Autoscaling node pools getting ignored

lloesche commented 11 months ago

I'm running into an issue where if I enable autoscaling on one of the worker pools, that pool is being ignored completely by hetzner-k3s.

Using the following configuration file, if I remove the last four lines, the jobs pool is being created. With those autoscaling lines in the config however, the nodes aren't being created and the label/taint code throws errors.

This is my config:

hetzner_token: xxxxxxx
cluster_name: fixsaas
kubeconfig_path: /Users/lukas/fixstrap/eu/conf/hetzner-k3s.kubeconfig
k3s_version: v1.27.4+k3s1
public_ssh_key_path: /Users/lukas/fixstrap/eu/conf/id_ecdsa.pub
private_ssh_key_path: /Users/lukas/fixstrap/eu/conf/id_ecdsa
use_ssh_agent: false
ssh_allowed_networks:
- 0.0.0.0/0
api_allowed_networks:
- 0.0.0.0/0
private_network_subnet: 10.0.0.0/16
schedule_workloads_on_masters: false
additional_packages:
- unattended-upgrades
- update-notifier-common
post_create_commands:
- systemctl enable unattended-upgrades
- systemctl start unattended-upgrades
- apt-get update
- apt-get upgrade -y
- apt-get autoremove -y
- apt-get autoclean -y
masters_pool:
  instance_type: cx21
  instance_count: 3
  location: nbg1
worker_node_pools:
- name: workers
  instance_type: cpx51
  instance_count: 3
  location: nbg1
  labels:
  - key: node-role.fixcloud
    value: worker
- name: db
  instance_type: cpx51
  instance_count: 3
  location: nbg1
  labels:
  - key: node-role.fixcloud
    value: database
  taints:
  - key: node-role.fixcloud/dedicated
    value: database:NoSchedule
- name: jobs
  instance_type: ccx23
  instance_count: 1
  location: nbg1
  labels:
  - key: node-role.fixcloud
    value: jobs
  taints:
  - key: node-role.fixcloud/dedicated
    value: jobs:NoSchedule
  autoscaling:
    enabled: true
    min_instances: 1
    max_instances: 4

The log initially doesn't show any errors during node creating, the jobs servers are just being skipped as if they didn't exist in the config. Later in the log where it tries to set the labels and taints it does show some errors:

=== Deploying Hetzner drivers ===

Adding labels to workers...
node/fixsaas-cpx51-pool-workers-worker1 labeled
node/fixsaas-cpx51-pool-workers-worker2 labeled
node/fixsaas-cpx51-pool-workers-worker3 labeled
...done.

Adding labels to workers...
node/fixsaas-cpx51-pool-db-worker1 labeled
node/fixsaas-cpx51-pool-db-worker2 labeled
node/fixsaas-cpx51-pool-db-worker3 labeled
...done.

Adding taints to workers...
node/fixsaas-cpx51-pool-db-worker1 modified
node/fixsaas-cpx51-pool-db-worker2 modified
node/fixsaas-cpx51-pool-db-worker3 modified
...done.

Adding labels to workers...
error: resource(s) were provided, but no name was specified
...done.

Adding taints to workers...
error: at least one resource name must be specified since 'all' parameter is not set
...done.

Creating secret for Hetzner Cloud token...

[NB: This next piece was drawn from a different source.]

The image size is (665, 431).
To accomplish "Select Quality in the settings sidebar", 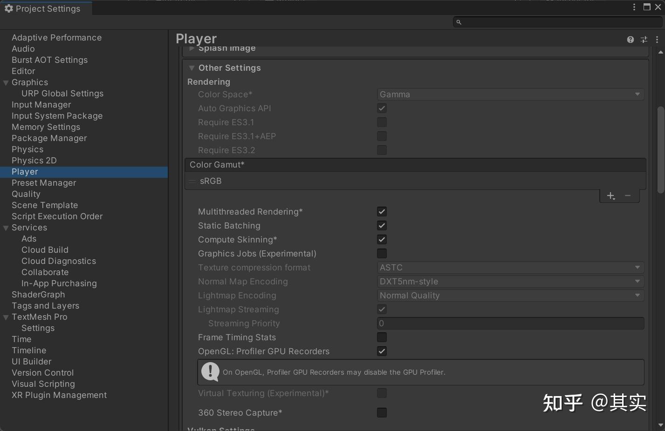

if I delete the last four lines from the config, I get the jobs worker pool, but then have to manually scale it.

Is there anything obvious that I'm doing wrong?

vitobotta commented 11 months ago

You are not supposed to change the autoscaling settings of an existing node pool as this can only lead to issues IMO. Labels and taints are also not supported for autoscaled nodes; it's a limitation in the cluster autoscaler for Hetzner unfortunately and there isn't much I can do about it.

If autoscaling is enabled for a node pool correctly (and you haven't changed those settings afterwards) then the autoscaler should create nodes as soon as pods are pending for a certain amount of time because of lack of resources. If this doesn't happen please share more details.

Also if the node count in your account reaches the limit imposed by Hetzner to your account - which is low for new accounts - new nodes won't be created and you need to request a limit increase.

lloesche commented 11 months ago

You are not supposed to change the autoscaling settings of an existing node pool as this can only lead to issues IMO

I'm not changing existing settings. I'm bootstrapping a completely new environment inside a fresh Hetzner Cloud project. My account has a couple thousand cores and servers of unused quota. I'm starting hetzner-k3s with the above settings (plus token of course) in an empty project.

vitobotta commented 11 months ago

I thought that you added/removed the lines from the config file and rerun the create command. When you expect new nodes to be created by the autoscaler, do you see pods in pending state? Also what do you see in the autoscaler's logs?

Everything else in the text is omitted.